If we have processed your personal data as a data controller, you can request access to that data and request that we correct amend or delete it if it is inaccurate or processed in violation of Privacy Shield by emailing your request to [email protected]. We may request specific information from you to help us confirm your identity and process your request. Applicable law may require or permit us to decline your request. If we decline your request, we will tell you why, subject to legal restrictions.
We will provide an individual opt-out choice, or opt-in for sensitive data, before we share your personal data with third parties other than our agents, or before we use it for a purpose other than which it was originally collected or subsequently authorized. To request to limit the use and disclosure of your personal information, please submit a written request to [email protected].

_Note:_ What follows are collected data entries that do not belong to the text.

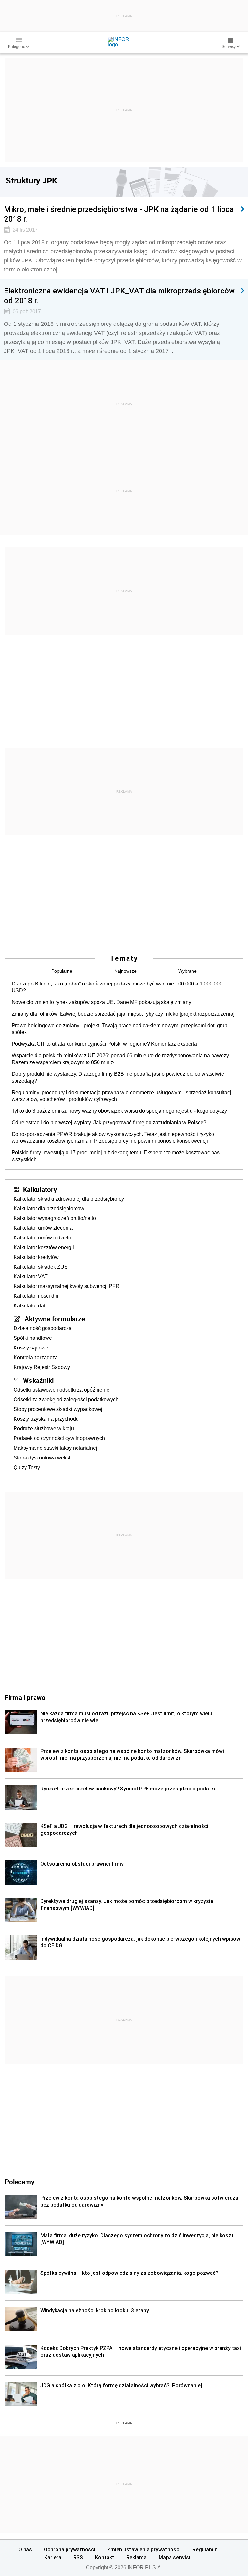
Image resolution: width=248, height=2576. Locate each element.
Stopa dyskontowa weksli (43, 1457)
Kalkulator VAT (31, 1276)
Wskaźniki (38, 1380)
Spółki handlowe (33, 1338)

Conversica’s accountability for personal data that it receives in the United States under the Privacy Shield and subsequently transfers to a third party is described in the Privacy Shield Principles. Conversica remains responsible and liable under the Privacy Shield Principles if third-party agents that it engages to process personal data on its behalf do so in a manner inconsistent with the Principles, unless Conversica proves that it is not responsible for the event giving rise to the damage.
In certain situations, Conversica may be required to disclose personal data in response to lawful requests by public authorities, including to meet national security or law enforcement requirements.

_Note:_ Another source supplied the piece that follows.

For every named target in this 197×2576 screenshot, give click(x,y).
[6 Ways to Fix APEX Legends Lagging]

If your Privacy Shield complaint cannot be resolved through the above channels, under certain conditions, you may invoke binding arbitration for some residual claims not resolved by other redress mechanisms. See Privacy Shield Annex 1 at https://www.privacyshield.gov/article?id=ANNEX-I-introduction.
For purposes of this Policy, the following definitions shall apply:
“Personal information” means any information or set of information that identifies or could be used by or on behalf of Conversica to identify an individual. Personal information does not include information that is anonymized or publicly available information that has not been combined with non-public personal information.
“Sensitive personal information” means personal information that reveals race, ethnic origin, political opinions, religious or philosophical beliefs, trade union membership, views or activities, that concerns health or sex life, information about social security benefits, or information on criminal or administrative proceedings and sanctions other than in the context of pending proceedings. In addition, Conversica will treat as sensitive personal information any information received from a third party where that third party treats and identifies the information as sensitive.
Conversica is subject to the investigatory and enforcement powers of the Federal Trade Commission (FTC). Should an EU or Swiss individual be unable to resolve a complaint through the Council of Better Business Bureau’s complaint process, they may contact the FTC at the following address: Federal Trade Commission Attn: Consumer Response Center 600 Pennsylvania Avenue NW Washington, DC 20580. www.ftc.gov.